STUDY TEXT Block Start
Don’t forget that dogs have different skin that humans do, so they don’t need frequent bathing. Start grooming your dog while a puppy, so he can get used to being handled.
Always reward him with his favorite treats. Also, brushing your dog weekly can make your connection stronger, and it will give you the space to search for any skin problems, and check if eyes are trouble-free.
Make sure that you clean the dog’s paws after a walk. If you start this practice while your dog is a puppy, you will have problems with other training activities.
Australian Silky Terrier Training
Australian Silky Terriers can adapt quickly and well to any living situation, as long as the owner treats them right. This breed will demand your time, energy, and love.
They don’t like to be ignored, and they prefer to spend time with their family, every moment, if possible. If you notice that your Silky has mood swings or he seems to quiet, he may suffer from anxiety separation, and you should talk with your vet for the best plan possible.
This dog is charming and small, but that shouldn’t be the reason to let him get away with certain things that you wouldn’t let the bigger dog get away with.
Undesirable behavior should be handled right in every breed. Create rules, and train your Silky to follow them.
This breed has a strong prey drive, and again: a leash is essential when walking outside. Start early socialization, as soon as you welcome your puppy into your home.
Once the vaccination is done, expose your puppy to new people, new surroundings, and new places. He will love exploring the world around him. Plus, this is a great way to teach him how to behave in new surroundings.
STUDY TEXT Block End
-- WHAT YOU WILL DO --
1. According to the Silky Terrier text, when should early socialization begin?
2. Name the things that the Silky Terrier text says this breed will demand from you.
3. Resume the Silky Terrier text after its final sentence, keeping its topic and tone.
The listing is not needed for any of this work.
DATASET EXCERPT Block Start
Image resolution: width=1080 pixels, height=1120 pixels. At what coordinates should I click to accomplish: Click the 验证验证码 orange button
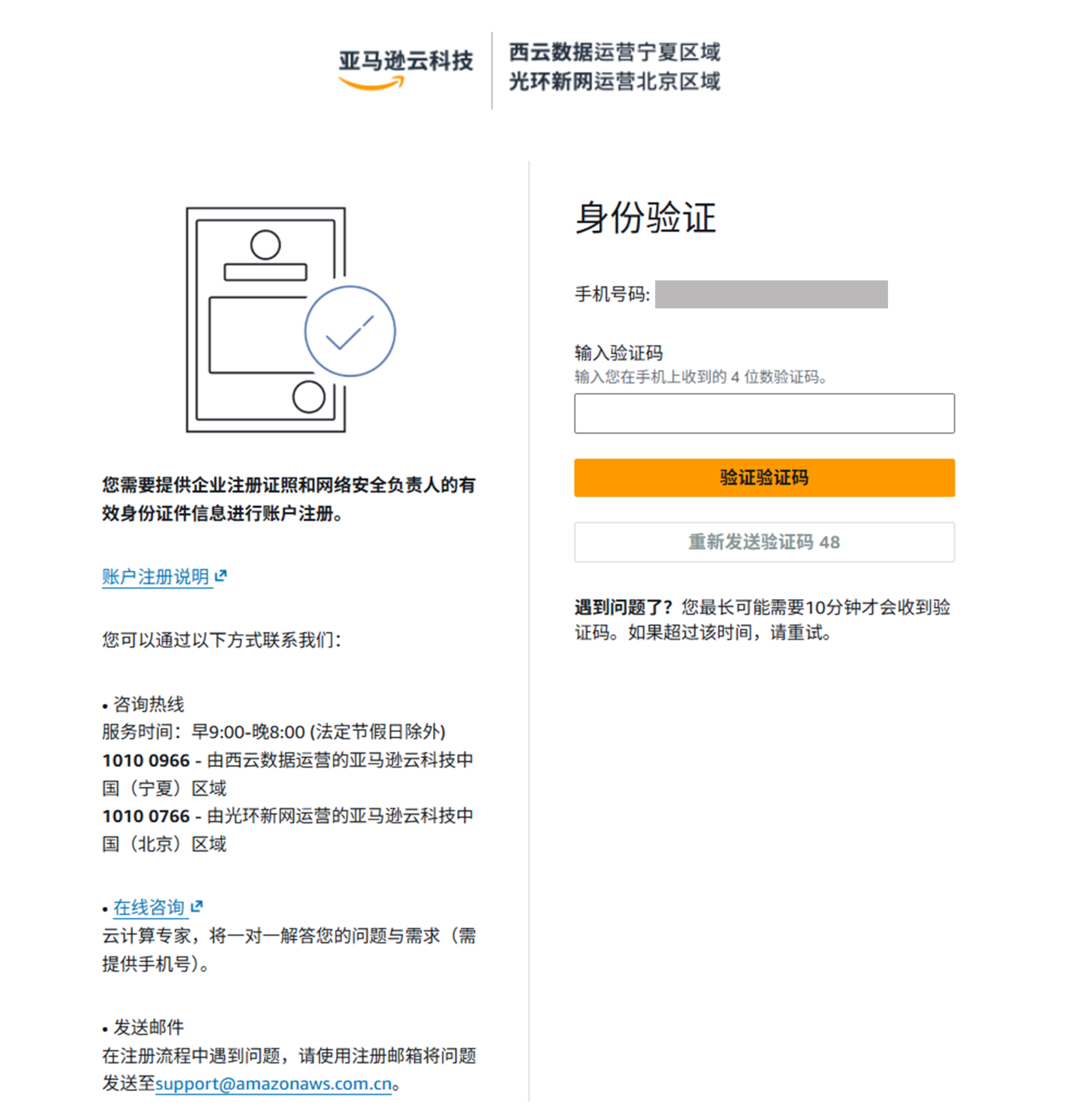point(764,478)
DATASET EXCERPT Block End
-- TASK-BY-TASK ANSWERS --
1. As soon as you welcome your puppy into your home.

2. Your time, energy, and love.

3.
Teach your dog basic commands, how to walk next to you, and what are the house rules. Always use treats to reward him for good behavior, and never use force on your dog.
If you feel that you need help in training your dog, think about puppy classes, or hiring a professional dog trainer for one-on-one sessions.
Training a dog can be an overwhelming experience, especially if you are a new owner. Although it may be challenging, it will be worth it. Make sure that you provide enough exercise, but don’t overdo it.
Australian Silky Terrier Exercise
Your Silky Terrier will require more exercise than most Toy group breeds. They are intelligent, bold, and energetic, meaning that they need an owner who will know how to manage that energy.
That extra energy should be channeled well into daily exercise, work, or training for sports. This small size breed is very successful in companion events, especially agility.
Australian Silky Terrier Health
Australian Silky Terrier is considered to be a healthy dog breed. However, there are always possible genetic disorders, which is why it’s important to find a responsible breeder or find a trusted animal shelter.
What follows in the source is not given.